He heated up the coffee and cooked up a pan of oatmeal. He watched her sleeping on the couch, the TV turned on — her plasma night-light. Joey snuck her pack of Newports off the table and took them out to the trash can in back and covered them with the newspaper. The morning was all yellow and blue — sea air snapped in cold and salty. A lone gull looking tragic hung above him as if on a wire. Doves screwed in the palm trees with ridiculous rattling. A mockingbird dive-bombed Hobbes the tomcat. Back inside, Joey emptied the ashtray and poured out her hooch bottle before waking her.
He had work today. He was starting to like the job. It was at Mrs. Filgate’s house. The lady who used to work with Grandma at the Broadway. Nice lady — sold china. Little cups with pictures of German villages and shit on them.
On Mondays she had late shift, so she had to stay at the store until 9:00. This was no big deal, except she was married to this ancient dude — Freddie Filgate. Like, fifty years older than her or something. So Joey went to the Filgate house on the edge of Tecolote Canyon and worked on the yard all day. Then he sat with Mr. Filgate at night, made him his hot dogs and beans and watched the news and stuff until Mrs. Filgate came home and paid him $30. He’d take his money and walk a mile or so to the Dunkin’ Donuts shop and visit with Sherri, the donut gal. Sooner or later he’d call one of his buds or Moms and they would drive by and pick him up.
Here’s the great thing he loved about Freddie Filgate: he was so old he couldn’t remember anyone’s name, so he called everyone Willie. That cracked Joey up so bad: Willie. Reminded him of that record Pops had: Willy and the Poor Boys. It was hilarious. He liked being somebody else for a day.
* * *
Big Brother and the Holding Company, Quicksilver Messenger Service, Nazareth, Sabbath.
He was gentle with his mother. He took her big toe in his fingers and shook her leg. Purple nail polish, toe rings, ankle bracelet. Freakin’ Moms thought she was still a cheerleader at Clairemont High. She had a butterfly tattooed on her ankle, too. In memory of the baby she’d miscarried after Joey was born. His phantom sister.
“In-A-Gadda-Da-Vida, baby,” he sang. “Dontcha know I love you?”

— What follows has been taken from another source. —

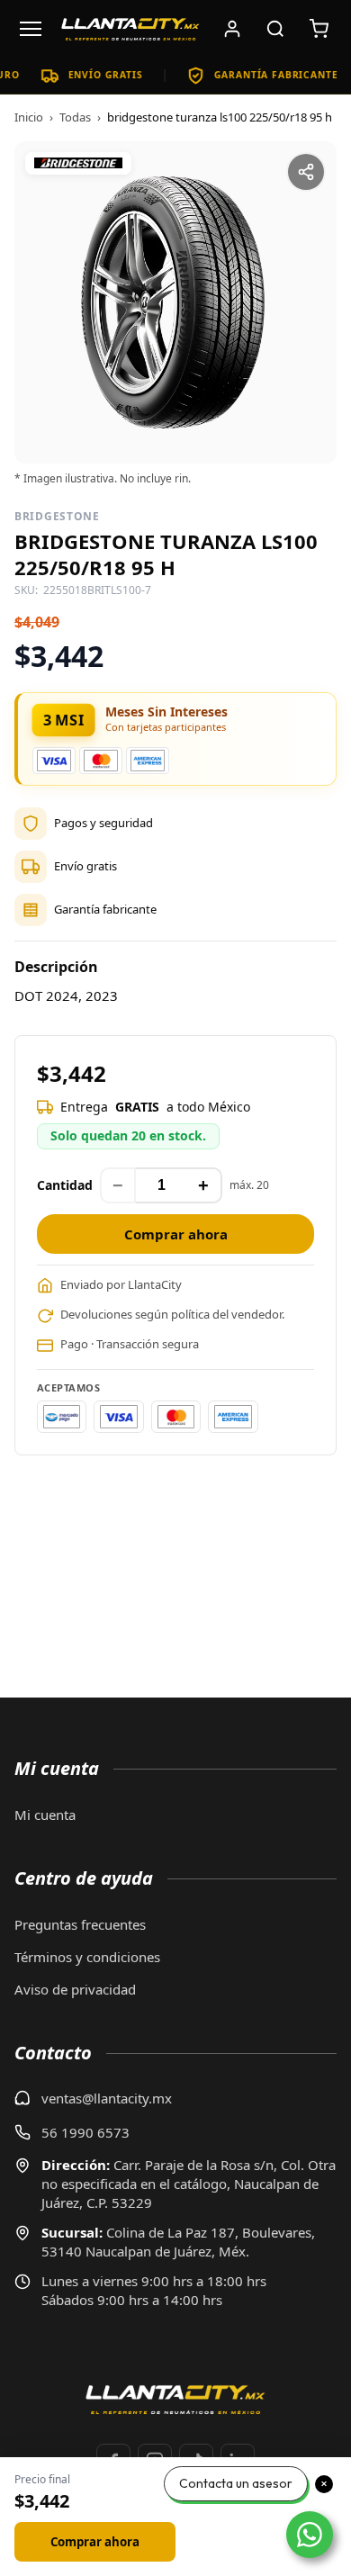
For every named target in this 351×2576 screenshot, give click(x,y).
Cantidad (65, 1184)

She stretched, yawned, opened her eyes. Put her hand over her mouth. Her eyes darted to the table, but her ciggies were gone. Bottle, too. Fleeting guilty smile.
“Jo-Jo,” she said. “That was your dad’s favorite song.”
Joey nodded. He knew all about the old man’s favorite songs. There were only about 1,347 of them.
“Got your gruel on the stove,” he said. “Butter and syrup, right?”
“Yes, please.”
“Raisins?”
“Yum.”
She propped herself up with pillows — there was a red crease down her cheek like a scar. Her makeup was smeared. Moms had smearing eyes.
She turned up Matt Lauer with the remote as Joey brought her the steaming bowl and her coffee.
“You’re a good boy.”
“I know it.”
“Got work today?”
“Yup.”
“You be polite to Mr. Filgate.”
“I will.”
“They’re good people.”
Unlike us, he knew, was the hidden message in that particular comment. Well, he was cutting that happy crappy off at the pass. He thought they were all right. Not perfect, but fuck it.
“For sure,” he said.
He put on his army coat. He’d painted the RAF bull’s-eye on the back like The Who. He shoved his old man’s Walkman deep in the pocket. Mixtapes in his other pocket. At least it had earbuds. People would think it was an iPod. He wiggled his mom’s celly at her. She nodded. He slipped it in his back pocket. “Don’t booty-dial me this time,” she said.
He gave Moms a quick smooch and headed for the door.
“Honey?” she called.
“Yeah?”
“Got money?”
“Don’t worry. I’m good,” he said. He had seven dollars in his pocket. There was no work around here anywhere. If the old man hadn’t taken the fall, Joey’d still be in Arizona, working for his uncle Victor putting in swamp coolers on Indian roofs in Sells. He’d been out there sleeping on Vic’s couch since he’d dropped out. He glanced back at Moms. She was smiling at him with that You’re a dumbshit look on her face. “Oh,” he said. “You meant money for you.”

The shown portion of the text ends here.